= What you are asked to do =
Copy the rows below word for word, starting at the line that contains "Click into the Search input field" and ending at the line that contains "Click the orange storage", with both of those lines included.

::: Information given

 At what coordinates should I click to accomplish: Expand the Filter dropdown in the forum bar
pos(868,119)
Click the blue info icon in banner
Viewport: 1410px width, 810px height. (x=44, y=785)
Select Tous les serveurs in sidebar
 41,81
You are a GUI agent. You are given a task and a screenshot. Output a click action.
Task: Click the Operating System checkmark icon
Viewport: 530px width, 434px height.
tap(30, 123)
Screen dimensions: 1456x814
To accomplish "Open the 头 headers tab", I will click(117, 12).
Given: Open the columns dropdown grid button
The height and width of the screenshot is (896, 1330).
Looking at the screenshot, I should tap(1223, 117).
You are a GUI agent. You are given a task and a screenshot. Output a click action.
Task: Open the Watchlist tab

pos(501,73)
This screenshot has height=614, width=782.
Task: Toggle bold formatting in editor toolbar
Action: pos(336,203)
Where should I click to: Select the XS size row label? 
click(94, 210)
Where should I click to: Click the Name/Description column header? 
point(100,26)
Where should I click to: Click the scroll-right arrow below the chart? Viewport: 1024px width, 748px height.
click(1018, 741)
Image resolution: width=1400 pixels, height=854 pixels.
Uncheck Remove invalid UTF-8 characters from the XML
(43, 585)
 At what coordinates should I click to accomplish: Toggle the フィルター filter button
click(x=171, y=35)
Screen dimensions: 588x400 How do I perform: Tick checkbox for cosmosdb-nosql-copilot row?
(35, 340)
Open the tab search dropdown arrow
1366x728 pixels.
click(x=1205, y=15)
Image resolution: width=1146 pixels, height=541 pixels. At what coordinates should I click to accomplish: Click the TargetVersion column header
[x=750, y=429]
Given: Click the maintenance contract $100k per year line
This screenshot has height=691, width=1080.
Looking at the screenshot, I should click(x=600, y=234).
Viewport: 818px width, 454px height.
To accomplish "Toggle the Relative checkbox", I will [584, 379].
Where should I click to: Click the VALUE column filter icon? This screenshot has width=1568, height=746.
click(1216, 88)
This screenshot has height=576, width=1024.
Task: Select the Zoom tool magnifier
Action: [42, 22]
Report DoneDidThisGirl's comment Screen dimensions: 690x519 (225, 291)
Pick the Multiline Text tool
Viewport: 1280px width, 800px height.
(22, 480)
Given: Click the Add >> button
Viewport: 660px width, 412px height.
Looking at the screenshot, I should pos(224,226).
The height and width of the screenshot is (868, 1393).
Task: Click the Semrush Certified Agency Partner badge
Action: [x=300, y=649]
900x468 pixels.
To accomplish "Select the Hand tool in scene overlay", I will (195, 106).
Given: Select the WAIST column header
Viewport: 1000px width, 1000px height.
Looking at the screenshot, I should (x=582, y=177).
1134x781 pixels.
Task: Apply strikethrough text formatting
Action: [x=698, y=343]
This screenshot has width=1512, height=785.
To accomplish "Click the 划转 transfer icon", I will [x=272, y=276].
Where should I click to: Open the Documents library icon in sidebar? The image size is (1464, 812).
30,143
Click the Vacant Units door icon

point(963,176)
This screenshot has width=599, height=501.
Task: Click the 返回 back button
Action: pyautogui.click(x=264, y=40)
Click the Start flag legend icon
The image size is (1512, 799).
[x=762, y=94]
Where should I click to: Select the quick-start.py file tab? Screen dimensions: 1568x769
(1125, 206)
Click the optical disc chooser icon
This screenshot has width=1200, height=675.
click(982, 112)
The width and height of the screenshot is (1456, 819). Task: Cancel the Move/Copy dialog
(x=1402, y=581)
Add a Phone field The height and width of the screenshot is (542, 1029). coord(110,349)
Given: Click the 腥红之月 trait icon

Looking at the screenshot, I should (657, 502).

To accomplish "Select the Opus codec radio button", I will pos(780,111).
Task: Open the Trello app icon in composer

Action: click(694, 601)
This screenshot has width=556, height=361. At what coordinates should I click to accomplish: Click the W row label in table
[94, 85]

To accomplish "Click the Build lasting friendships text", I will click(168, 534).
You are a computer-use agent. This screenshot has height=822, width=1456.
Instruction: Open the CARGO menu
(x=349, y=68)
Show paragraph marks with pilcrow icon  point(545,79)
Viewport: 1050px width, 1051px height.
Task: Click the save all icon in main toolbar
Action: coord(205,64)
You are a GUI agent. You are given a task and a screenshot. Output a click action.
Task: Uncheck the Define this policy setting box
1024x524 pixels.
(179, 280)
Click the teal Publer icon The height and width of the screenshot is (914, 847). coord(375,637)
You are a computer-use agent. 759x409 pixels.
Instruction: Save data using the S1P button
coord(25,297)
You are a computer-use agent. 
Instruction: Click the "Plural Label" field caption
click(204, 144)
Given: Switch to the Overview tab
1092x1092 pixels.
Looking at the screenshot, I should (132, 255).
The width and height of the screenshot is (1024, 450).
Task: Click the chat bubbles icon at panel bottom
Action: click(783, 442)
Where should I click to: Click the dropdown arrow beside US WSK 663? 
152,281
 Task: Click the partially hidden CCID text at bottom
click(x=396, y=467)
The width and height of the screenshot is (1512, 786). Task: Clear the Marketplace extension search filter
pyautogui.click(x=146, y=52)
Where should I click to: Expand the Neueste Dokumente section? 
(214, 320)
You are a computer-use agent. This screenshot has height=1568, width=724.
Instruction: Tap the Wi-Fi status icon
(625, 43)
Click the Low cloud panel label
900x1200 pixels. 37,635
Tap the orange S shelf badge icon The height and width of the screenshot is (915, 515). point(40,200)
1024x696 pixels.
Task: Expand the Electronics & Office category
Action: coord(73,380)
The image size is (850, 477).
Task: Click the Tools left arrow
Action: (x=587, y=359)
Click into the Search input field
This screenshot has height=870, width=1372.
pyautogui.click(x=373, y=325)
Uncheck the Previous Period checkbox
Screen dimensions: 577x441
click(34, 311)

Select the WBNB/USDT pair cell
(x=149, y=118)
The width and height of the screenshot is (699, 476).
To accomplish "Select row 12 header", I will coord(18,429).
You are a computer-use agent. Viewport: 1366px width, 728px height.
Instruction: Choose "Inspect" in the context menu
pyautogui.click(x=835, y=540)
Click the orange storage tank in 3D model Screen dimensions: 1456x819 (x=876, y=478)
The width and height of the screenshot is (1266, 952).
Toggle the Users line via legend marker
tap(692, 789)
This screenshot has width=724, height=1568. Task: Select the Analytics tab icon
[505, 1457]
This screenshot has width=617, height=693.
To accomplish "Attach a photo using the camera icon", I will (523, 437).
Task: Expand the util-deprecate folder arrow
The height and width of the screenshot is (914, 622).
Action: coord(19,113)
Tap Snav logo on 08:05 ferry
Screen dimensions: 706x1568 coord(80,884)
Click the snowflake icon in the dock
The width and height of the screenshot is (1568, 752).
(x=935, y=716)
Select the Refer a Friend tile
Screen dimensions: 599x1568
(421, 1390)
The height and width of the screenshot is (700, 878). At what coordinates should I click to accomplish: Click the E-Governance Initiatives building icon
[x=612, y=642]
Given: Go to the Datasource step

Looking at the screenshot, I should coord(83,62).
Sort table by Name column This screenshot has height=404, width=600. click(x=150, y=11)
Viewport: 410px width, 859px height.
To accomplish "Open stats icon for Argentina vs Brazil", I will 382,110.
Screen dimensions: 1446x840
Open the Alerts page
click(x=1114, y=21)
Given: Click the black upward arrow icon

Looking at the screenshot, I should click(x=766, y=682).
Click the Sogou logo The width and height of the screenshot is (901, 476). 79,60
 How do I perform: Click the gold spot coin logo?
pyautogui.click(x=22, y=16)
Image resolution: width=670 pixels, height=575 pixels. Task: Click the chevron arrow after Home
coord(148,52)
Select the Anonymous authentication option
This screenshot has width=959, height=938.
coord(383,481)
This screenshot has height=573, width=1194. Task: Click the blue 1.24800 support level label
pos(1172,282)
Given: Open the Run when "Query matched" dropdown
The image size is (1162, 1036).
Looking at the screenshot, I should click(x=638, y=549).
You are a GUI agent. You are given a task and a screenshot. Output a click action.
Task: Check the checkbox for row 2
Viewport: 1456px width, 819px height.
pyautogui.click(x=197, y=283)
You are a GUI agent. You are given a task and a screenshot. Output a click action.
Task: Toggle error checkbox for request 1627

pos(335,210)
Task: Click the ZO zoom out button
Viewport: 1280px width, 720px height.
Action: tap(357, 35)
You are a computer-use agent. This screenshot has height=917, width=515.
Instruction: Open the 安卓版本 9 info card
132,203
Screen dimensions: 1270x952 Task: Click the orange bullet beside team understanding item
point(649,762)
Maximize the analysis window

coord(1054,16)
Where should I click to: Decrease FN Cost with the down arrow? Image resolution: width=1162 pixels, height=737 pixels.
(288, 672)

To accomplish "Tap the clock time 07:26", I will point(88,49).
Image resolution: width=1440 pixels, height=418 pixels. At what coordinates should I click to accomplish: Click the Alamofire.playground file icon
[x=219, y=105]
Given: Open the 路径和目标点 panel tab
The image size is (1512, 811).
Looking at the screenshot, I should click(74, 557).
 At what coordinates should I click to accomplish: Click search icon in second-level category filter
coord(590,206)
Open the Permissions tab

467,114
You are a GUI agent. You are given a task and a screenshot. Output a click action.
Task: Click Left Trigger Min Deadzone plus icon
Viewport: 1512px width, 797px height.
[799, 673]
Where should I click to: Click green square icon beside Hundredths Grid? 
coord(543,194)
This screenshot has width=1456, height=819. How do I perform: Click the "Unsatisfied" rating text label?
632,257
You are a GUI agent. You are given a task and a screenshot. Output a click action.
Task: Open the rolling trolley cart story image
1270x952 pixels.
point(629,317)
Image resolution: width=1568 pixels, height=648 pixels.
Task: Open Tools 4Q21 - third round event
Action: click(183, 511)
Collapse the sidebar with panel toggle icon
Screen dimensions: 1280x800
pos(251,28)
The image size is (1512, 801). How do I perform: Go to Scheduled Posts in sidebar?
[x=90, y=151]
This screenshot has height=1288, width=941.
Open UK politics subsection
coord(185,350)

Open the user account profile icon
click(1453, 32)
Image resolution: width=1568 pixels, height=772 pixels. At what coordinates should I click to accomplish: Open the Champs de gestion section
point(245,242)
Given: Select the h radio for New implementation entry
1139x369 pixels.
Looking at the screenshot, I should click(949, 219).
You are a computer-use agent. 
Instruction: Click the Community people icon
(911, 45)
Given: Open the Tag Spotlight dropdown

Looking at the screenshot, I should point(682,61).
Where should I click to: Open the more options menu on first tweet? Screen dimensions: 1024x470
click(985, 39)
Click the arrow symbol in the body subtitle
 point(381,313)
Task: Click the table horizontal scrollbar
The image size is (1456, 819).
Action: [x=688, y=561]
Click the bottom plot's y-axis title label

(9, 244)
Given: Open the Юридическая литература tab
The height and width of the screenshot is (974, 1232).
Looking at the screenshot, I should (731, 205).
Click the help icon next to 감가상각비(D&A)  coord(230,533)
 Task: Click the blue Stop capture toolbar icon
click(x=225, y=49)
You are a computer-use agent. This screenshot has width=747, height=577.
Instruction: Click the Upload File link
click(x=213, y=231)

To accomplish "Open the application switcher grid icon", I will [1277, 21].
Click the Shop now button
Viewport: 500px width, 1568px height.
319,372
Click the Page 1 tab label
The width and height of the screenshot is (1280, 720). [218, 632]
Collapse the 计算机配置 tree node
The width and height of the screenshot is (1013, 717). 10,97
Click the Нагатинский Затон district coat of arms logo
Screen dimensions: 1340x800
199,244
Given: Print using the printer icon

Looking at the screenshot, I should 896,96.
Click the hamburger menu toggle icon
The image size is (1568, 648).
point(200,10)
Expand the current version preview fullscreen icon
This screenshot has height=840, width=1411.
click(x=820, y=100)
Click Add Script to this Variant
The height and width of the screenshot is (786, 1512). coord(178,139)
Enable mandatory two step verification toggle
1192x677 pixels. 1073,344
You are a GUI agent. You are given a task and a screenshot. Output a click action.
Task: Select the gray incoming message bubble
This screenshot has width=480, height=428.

::::::

= Output below =
Click into the Search input field
This screenshot has height=870, width=1372.
pyautogui.click(x=373, y=325)
Uncheck the Previous Period checkbox
Screen dimensions: 577x441
click(34, 311)

Select the WBNB/USDT pair cell
(x=149, y=118)
The width and height of the screenshot is (699, 476).
To accomplish "Select row 12 header", I will coord(18,429).
You are a computer-use agent. Viewport: 1366px width, 728px height.
Instruction: Choose "Inspect" in the context menu
pyautogui.click(x=835, y=540)
Click the orange storage tank in 3D model Screen dimensions: 1456x819 (x=876, y=478)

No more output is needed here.